Dans ce magistère écologique, François a repris une partie de l'appel de ses prédécesseurs, mais ne connaissons-nous pas la profondeur de la relation entre toute la création ? 

-Nous savons peu de choses à son sujet, et nous savons mal ce qu'il en est. Il y a un problème sous-jacent qui rend cela difficile : le manque de compréhension de la matière et, plus spécifiquement, de la matière vivante ou de ce que l'on appelle en allemand "la matière vivante". Leib (corps vivant). 

Depuis la modernité, tout ce qui est matière est compris comme une réalité inerte et abstraite. Il existe aujourd'hui des mouvements écologistes qui dénoncent à juste titre cet abus, mais ils tombent dans la position extrême qui jette l'anathème sur le pouvoir de l'homme sur la nature. Le pape François dénonce ce sens du pouvoir. Le pouvoir, c'est le service, c'est l'attention, c'est le respect. Une telle vision est propre à la vision judéo-chrétienne, déjà présente dans les premières pages de la Genèse. Dieu crée Adam non seulement pour dominer et travailler la terre, mais aussi pour la garder. La domination ne doit pas être comprise comme un abus ou une domination excessive. Les modernes l'ont fait et beaucoup transfèrent à tort ce sens à la Genèse. Cependant, au début, le rôle d'Adam était très clair : il connaissait tout ce qui était créé, lui donnait un nom et devait le garder. 

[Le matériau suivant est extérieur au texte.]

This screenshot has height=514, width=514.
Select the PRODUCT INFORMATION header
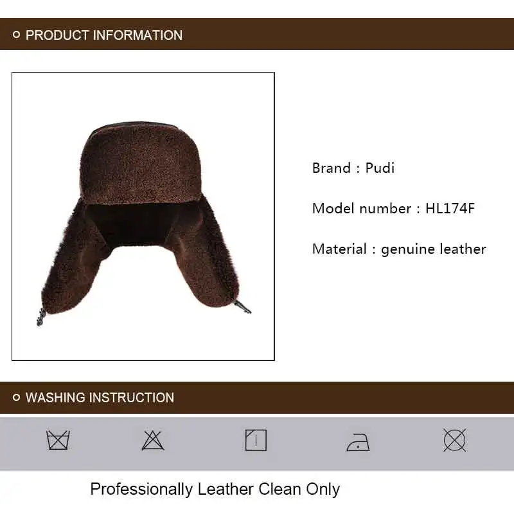pos(104,35)
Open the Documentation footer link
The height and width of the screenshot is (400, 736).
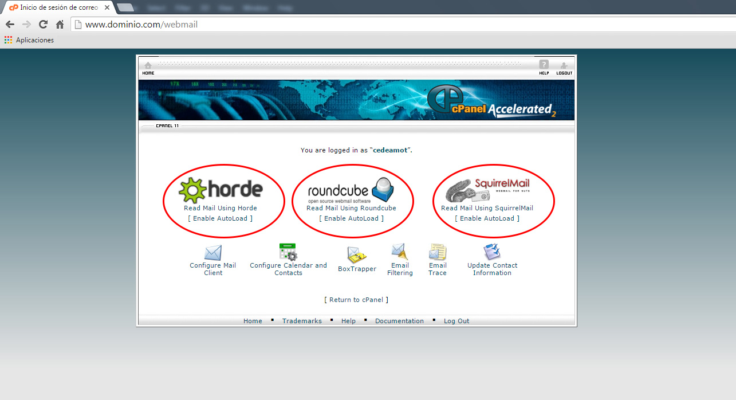399,321

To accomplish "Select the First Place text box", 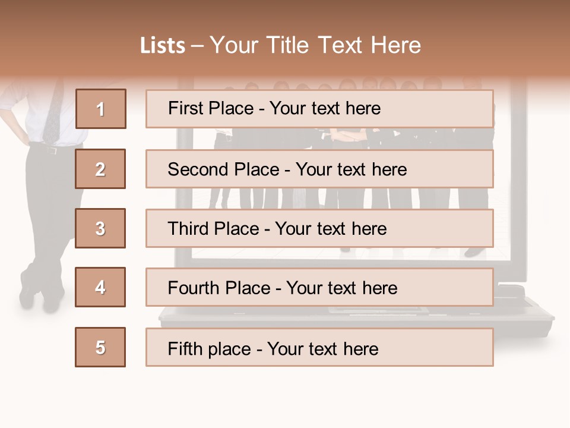I will [319, 109].
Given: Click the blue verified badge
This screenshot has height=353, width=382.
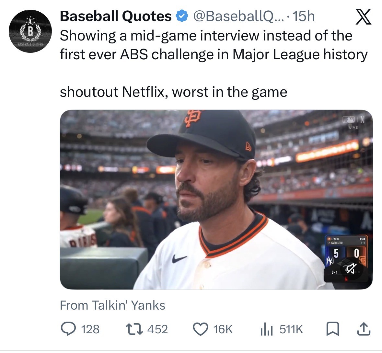Looking at the screenshot, I should pos(182,16).
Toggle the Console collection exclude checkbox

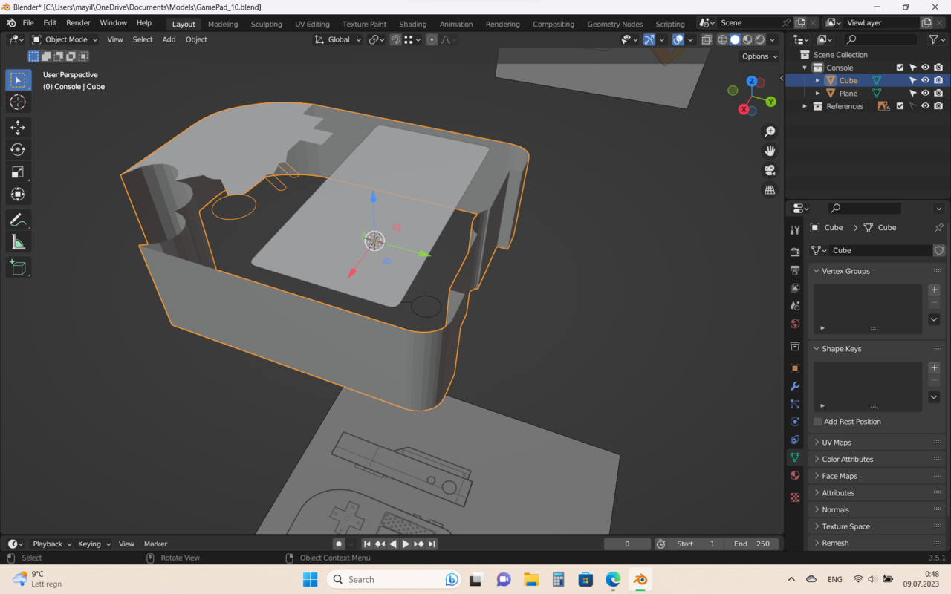[x=900, y=68]
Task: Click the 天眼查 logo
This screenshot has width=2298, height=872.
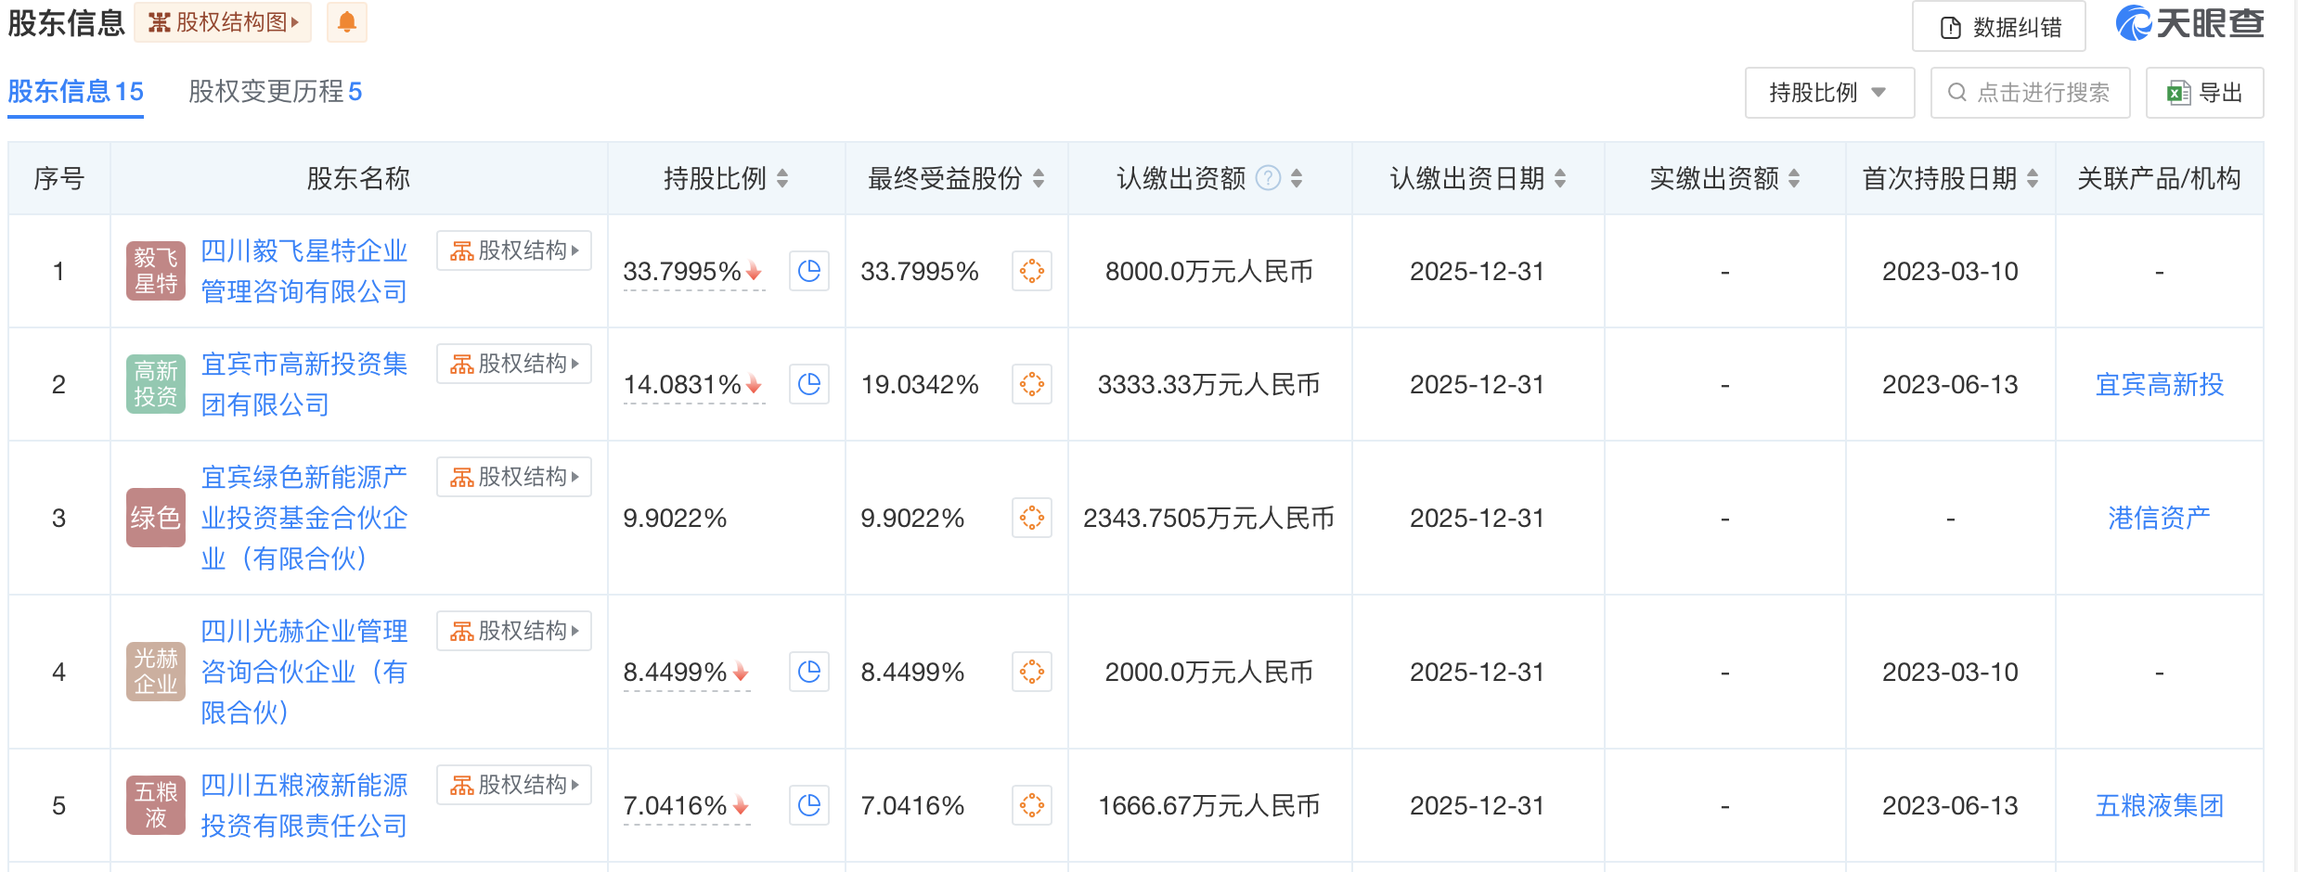Action: [2189, 23]
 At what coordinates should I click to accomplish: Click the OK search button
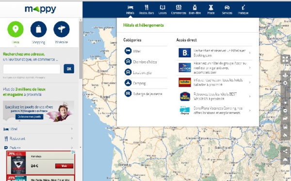pyautogui.click(x=69, y=69)
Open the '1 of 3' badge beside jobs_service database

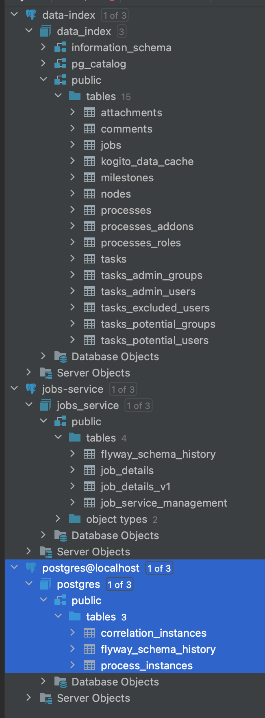[138, 406]
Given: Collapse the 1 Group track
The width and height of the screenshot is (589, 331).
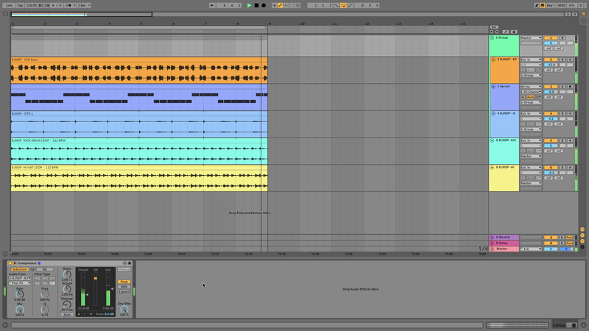Looking at the screenshot, I should (492, 38).
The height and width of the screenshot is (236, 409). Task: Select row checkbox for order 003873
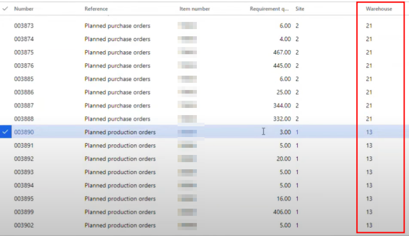pyautogui.click(x=5, y=26)
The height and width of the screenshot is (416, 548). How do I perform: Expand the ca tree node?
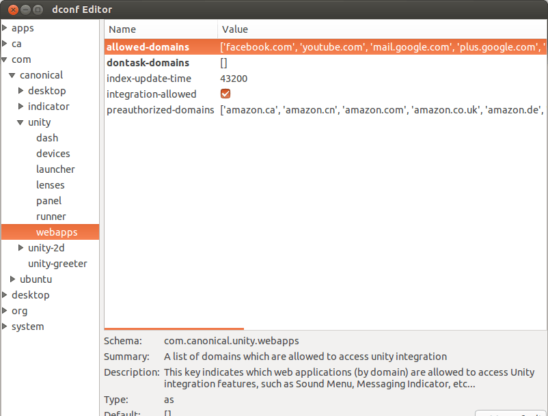click(x=5, y=44)
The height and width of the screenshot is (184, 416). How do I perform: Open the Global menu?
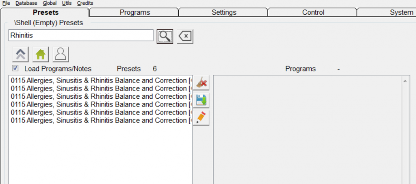(x=50, y=3)
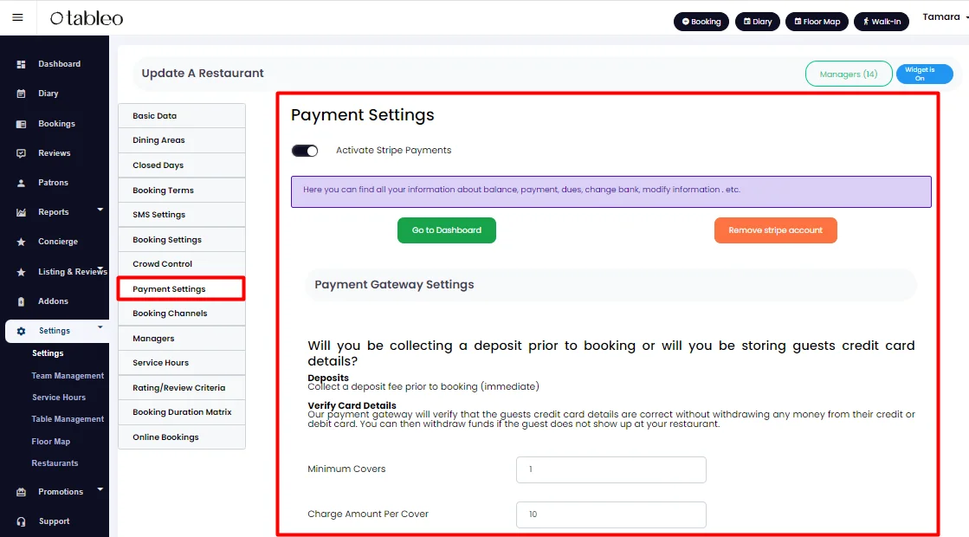Click the Patrons person icon

coord(21,183)
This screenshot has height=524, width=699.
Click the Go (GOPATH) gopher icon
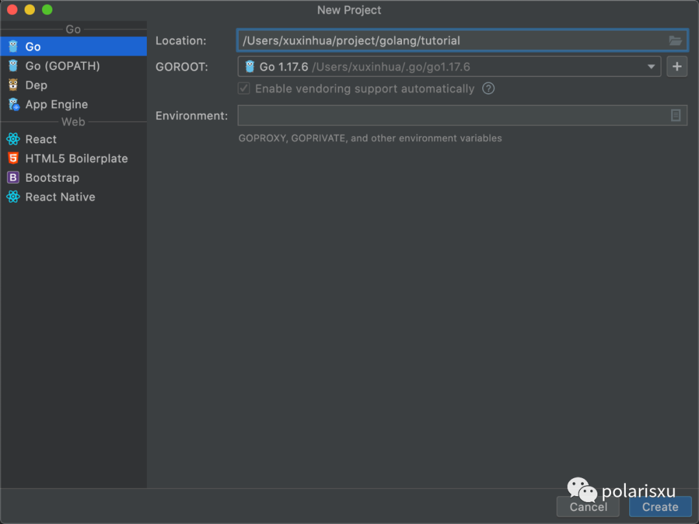[13, 66]
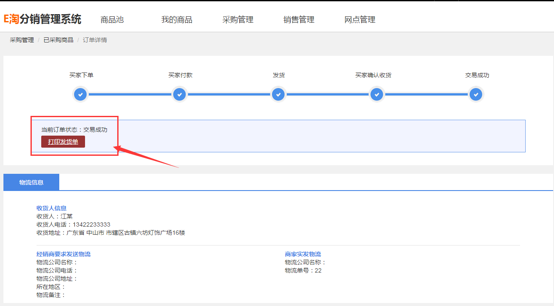This screenshot has width=554, height=306.
Task: Open the 商品池 menu
Action: [112, 20]
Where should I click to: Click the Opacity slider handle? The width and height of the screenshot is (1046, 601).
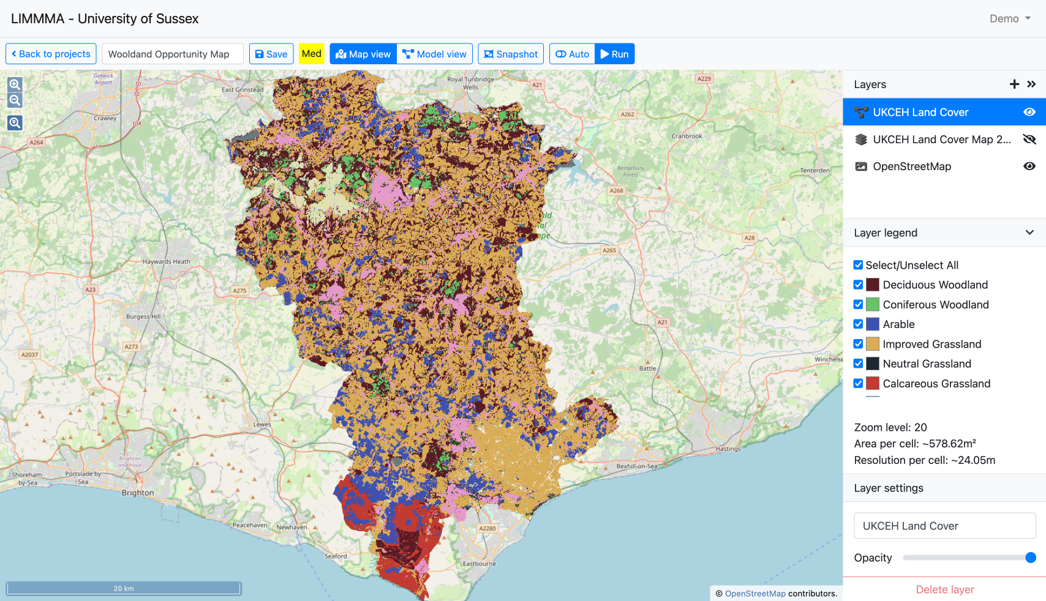coord(1030,558)
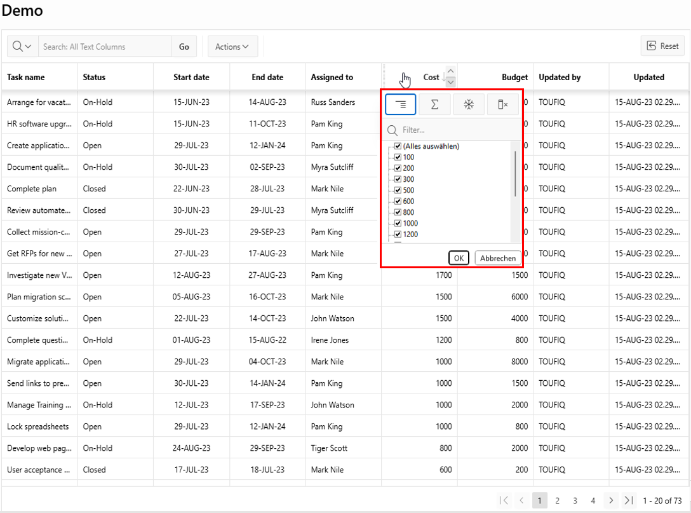Screen dimensions: 691x513
Task: Expand the search column selector magnifier dropdown
Action: click(x=22, y=46)
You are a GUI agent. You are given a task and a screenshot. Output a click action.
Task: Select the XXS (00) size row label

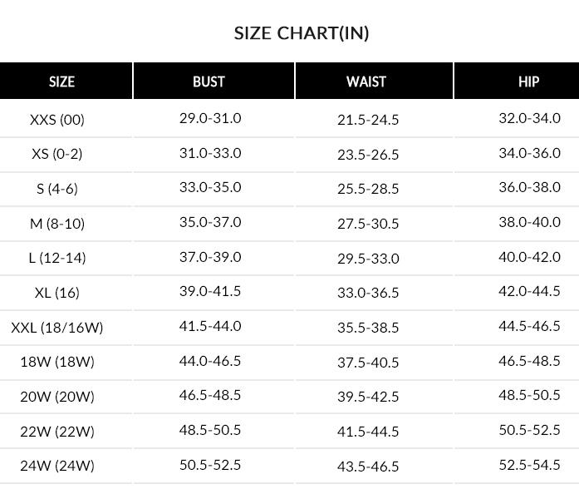coord(57,120)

Au sein de l'université où vous travaillez, la question de la prise en charge de la maison commune est l'un de vos axes de travail les plus importants. Quels éclairages le magistère papal vous a-t-il apportés dans ce domaine ? Quelles initiatives menez-vous ? 

-En raison de la situation géographique de l'université - elle a vu le jour au milieu d'un désert qui subit les conséquences du changement climatique tel que le phénomène El Niño - notre institution a été obligée d'envisager des projets ayant un impact particulier. L'un d'entre eux - qui remonte aux années 1980 - consistait à reboiser notre campus. Ses 130 hectares sont devenus le poumon d'oxygène de la ville de Piura, grâce à la plantation de centaines de graines de caroubiers, qui abritent aujourd'hui une flore et une faune riches en espèces diverses.  

En outre, notre programme d'architecture, par l'intermédiaire d'anciens étudiants déjà diplômés, s'attaque aux problèmes d'urbanisme dans les villes qui nous entourent afin d'améliorer la qualité de vie. 

Sur notre campus de Lima, nous mettrons en œuvre des énergies renouvelables dans le cadre d'un projet pilote de gestion de l'énergie, pionnier parmi les universités de la capitale. 

Enfin, nous organisons avec l'Université St. Thomas (Minnesota, USA) un congrès sur le dixième anniversaire de Laudato Si'.qui aura lieu à Lima au début du mois de juillet. Nous n'avions jamais imaginé qu'il s'agirait d'un hommage posthume au pape François.